# [What the task asks]
Would you find each line in the entries below with the string "will" and copy it?

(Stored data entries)
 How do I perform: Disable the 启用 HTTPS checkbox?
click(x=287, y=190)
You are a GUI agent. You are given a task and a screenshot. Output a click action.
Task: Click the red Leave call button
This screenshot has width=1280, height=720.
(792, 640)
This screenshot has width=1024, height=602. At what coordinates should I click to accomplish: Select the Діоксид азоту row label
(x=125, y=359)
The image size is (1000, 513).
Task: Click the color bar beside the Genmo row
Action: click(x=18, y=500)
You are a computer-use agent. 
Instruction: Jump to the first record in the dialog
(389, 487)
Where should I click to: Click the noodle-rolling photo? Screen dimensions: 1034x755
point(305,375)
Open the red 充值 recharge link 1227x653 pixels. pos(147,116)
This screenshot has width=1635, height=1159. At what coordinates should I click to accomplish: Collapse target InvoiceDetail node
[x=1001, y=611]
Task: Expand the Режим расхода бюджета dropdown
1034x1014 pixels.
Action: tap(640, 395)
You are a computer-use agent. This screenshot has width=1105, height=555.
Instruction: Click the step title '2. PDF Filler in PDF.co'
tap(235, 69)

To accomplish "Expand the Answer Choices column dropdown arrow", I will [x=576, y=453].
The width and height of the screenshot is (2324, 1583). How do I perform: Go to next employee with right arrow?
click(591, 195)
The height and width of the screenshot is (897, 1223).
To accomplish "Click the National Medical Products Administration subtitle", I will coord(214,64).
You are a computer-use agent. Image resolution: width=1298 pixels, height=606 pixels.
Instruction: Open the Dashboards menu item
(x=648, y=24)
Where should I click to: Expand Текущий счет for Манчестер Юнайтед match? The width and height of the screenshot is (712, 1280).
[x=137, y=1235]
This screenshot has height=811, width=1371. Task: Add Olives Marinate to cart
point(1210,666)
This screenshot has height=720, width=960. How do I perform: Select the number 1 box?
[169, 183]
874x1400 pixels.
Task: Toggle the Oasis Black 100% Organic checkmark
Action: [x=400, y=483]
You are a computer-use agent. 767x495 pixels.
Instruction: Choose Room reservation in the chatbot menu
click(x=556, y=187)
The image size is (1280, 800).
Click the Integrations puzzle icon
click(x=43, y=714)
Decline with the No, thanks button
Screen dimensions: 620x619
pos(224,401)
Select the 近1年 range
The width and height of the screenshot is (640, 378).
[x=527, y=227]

# [Solution]
To accomplish "Expand the Answer Choices column dropdown arrow", I will [x=576, y=453].
To accomplish "Click the National Medical Products Administration subtitle", I will coord(214,64).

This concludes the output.